# Encyclia mariae question



## orcoholic (Jul 11, 2013)

For years I've been growing mariae's and they've always bloomed with green petals.

I recently got a few more and the petals are a yellow/pea green color. They aren't fragrant so I doubt it's a citrina/mariae cross. In addition the bulbs on the new ones are very much rounder than the older variety, which are longer and oval.

Anyone aware of this variety?


----------



## Tom-DE (Jul 11, 2013)

Mine has very green flowers at first then the flowers change to yellowish green in a week or so.


----------



## orcoholic (Jul 12, 2013)

Tom-DE said:


> Mine has very green flowers at first then the flowers change to yellowish green in a week or so.



These are opening the color you described yours are after a week.

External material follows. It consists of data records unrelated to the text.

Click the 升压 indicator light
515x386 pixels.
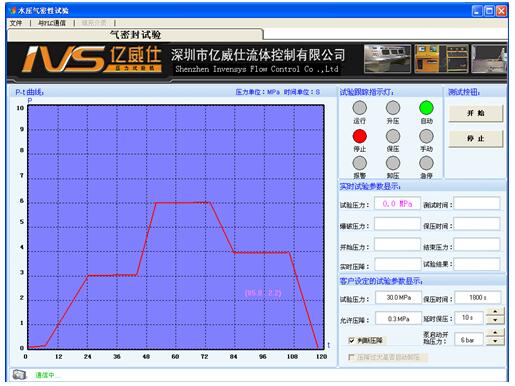click(393, 108)
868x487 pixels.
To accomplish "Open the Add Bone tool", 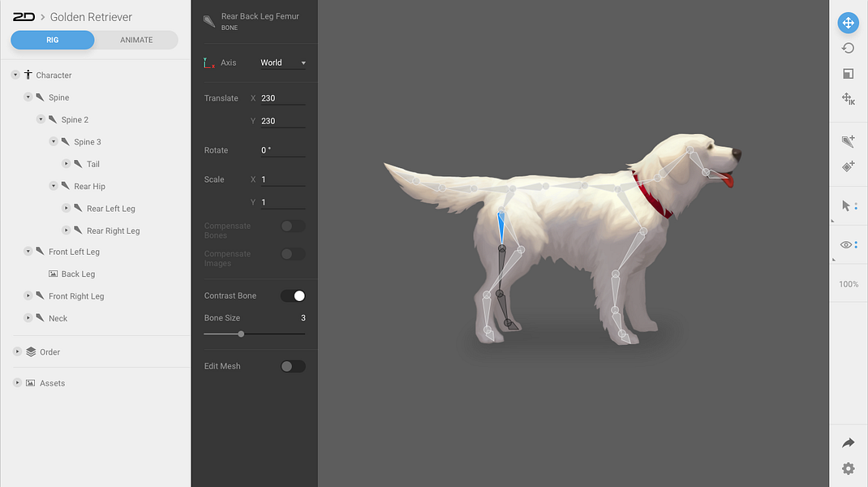I will click(847, 140).
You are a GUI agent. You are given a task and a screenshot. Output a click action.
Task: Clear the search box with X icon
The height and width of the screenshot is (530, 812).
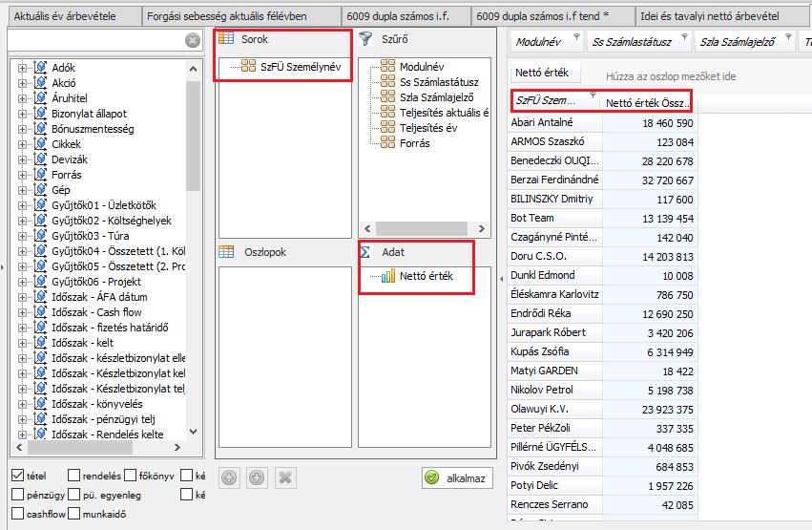tap(193, 40)
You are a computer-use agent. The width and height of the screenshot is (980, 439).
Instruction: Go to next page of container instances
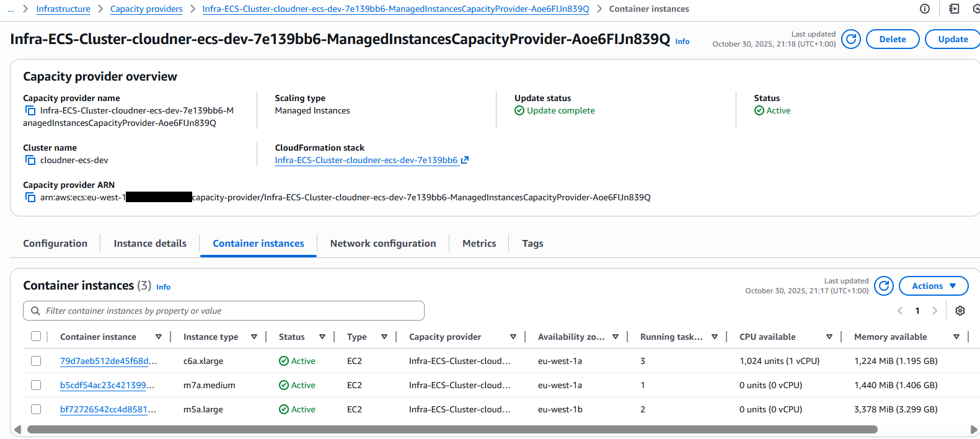click(x=934, y=311)
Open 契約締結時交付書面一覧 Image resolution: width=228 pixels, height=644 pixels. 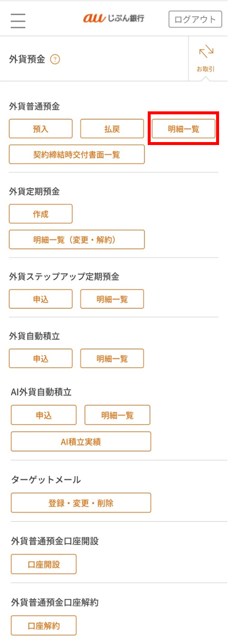click(77, 154)
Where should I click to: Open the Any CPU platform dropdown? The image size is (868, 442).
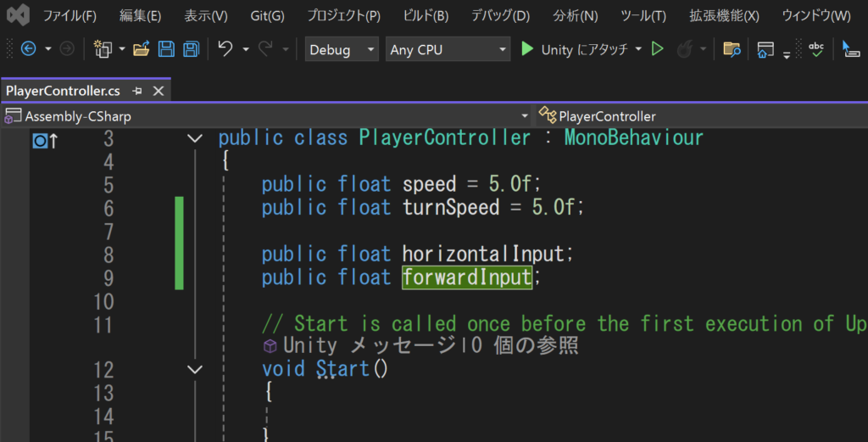point(448,49)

I wonder if they were grown in too high temps. The globe shaped pseudobulbs are odd too.

BTW, I've seen your posts on other sites. Great grower. Are you going to be at Parkside's summerfest?


----------



## Tom-DE (Jul 13, 2013)

They host the summerfest again? I have not been to Parkside for over 10 years now. I don't think I can make it this time but I will plan on it next year.

@ this E. mariae, can you show us a photo? It would be so much easier with photos to tell you if it is pure species.


----------